## Exercise instructions
• a. From the passage on Ambedkar's final years, list each distinct year it mentions, in the order each first appears.
• b. Answer these from the passage on Ambedkar's final years:
(i) In which city was the third conference of the World Fellowship of Buddhists held?
(ii) How many people did he administer the Three Refuges and Five Precepts to in Nagpur?
(iii) Which place does the passage say is where the Buddha died?

## Extracted text
--------
In 1954 he twice visited Burma, the second time in order to attend the third conference of the World Fellowship of Buddhists in Rangoon. In 1955 he founded the Bharatiya Bauddha Mahasabha or Indian Buddhist Society and installed an image of the Buddha in a temple that had been built at Dehu Road, near Poona. Addressing the thousands of Untouchables who had assembled for the occasion, he declared that henceforth he would devote himself to the propagation of Buddhism in India. He also announced that he was writing a book explaining the tenets of Buddhism in simple language for the benefit of the common man. The work in question was The Buddha and His Dhamma, on which he had been working since November 1951 and which he completed in February 1956. Not long afterwards Ambedkar announced that he would be embracing Buddhism in October of that year. Arrangements were accordingly made for the ceremony to be held in Nagpur, and on 14 October 1956 the Untouchable leader took the Three Refuges and Five Precepts from a Buddhist monk in the traditional manner and then in his turn administered them to the 380,000 men, women, and children who had come to Nagpur in response to his call. After further conversion ceremonies in Nagpur and Chanda Ambedkar returned to Delhi. A few weeks later he travelled to Kathmandu in Nepal for the fourth conference of the World Fellowship of Buddhists and addressed the delegates on `The Buddha and Karl Marx'. On his way back to Delhi he made two speeches in Benares and visited Kusinara, where the Buddha had died. In Delhi he took part in various Buddhist functions, attended the Rajya Sabha, and completed the last chapter of his book The Buddha and Karl Marx. He died on 6 December 1956.
--------
## Material supplied

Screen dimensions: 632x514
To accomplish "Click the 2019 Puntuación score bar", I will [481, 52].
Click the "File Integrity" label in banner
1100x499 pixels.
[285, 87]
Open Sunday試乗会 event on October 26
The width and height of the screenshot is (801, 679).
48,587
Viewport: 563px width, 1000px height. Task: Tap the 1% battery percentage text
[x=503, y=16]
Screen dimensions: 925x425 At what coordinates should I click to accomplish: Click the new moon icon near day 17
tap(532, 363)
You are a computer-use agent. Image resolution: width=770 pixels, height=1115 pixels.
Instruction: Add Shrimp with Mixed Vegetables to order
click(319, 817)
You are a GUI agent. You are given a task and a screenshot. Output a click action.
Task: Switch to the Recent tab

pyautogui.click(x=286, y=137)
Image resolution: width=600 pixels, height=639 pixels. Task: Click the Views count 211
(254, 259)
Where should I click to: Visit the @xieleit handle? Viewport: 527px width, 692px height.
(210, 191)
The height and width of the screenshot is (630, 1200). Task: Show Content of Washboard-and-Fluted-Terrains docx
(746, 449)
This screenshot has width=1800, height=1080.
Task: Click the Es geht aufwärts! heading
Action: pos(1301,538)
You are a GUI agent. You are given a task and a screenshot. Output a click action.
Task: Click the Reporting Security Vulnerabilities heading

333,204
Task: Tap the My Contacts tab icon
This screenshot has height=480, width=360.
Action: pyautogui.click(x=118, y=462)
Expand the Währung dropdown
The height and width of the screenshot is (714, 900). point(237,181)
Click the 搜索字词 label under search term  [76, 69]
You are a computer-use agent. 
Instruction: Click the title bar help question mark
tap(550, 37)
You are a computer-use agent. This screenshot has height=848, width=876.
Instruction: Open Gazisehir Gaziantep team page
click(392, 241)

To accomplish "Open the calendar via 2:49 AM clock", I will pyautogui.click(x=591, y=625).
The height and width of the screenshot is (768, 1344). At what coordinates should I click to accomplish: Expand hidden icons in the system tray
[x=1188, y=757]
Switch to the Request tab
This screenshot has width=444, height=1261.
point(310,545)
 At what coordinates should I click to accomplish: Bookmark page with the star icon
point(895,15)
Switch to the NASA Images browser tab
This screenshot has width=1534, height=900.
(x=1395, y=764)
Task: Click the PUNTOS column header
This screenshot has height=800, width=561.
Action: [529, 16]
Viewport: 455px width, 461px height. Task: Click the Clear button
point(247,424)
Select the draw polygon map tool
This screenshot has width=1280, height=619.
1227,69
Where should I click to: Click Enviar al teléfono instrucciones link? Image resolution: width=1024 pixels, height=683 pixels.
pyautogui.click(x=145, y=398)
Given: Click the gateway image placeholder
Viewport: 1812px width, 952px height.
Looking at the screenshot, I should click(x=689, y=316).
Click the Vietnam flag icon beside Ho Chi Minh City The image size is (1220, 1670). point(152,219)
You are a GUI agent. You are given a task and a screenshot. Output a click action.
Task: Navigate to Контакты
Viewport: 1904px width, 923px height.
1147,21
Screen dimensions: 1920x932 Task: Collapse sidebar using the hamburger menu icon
--------
## Task-by-task answers
• a. 1954, 1955, 1951, 1956

• b.
(i) Rangoon
(ii) 380,000 men, women, and children
(iii) Kusinara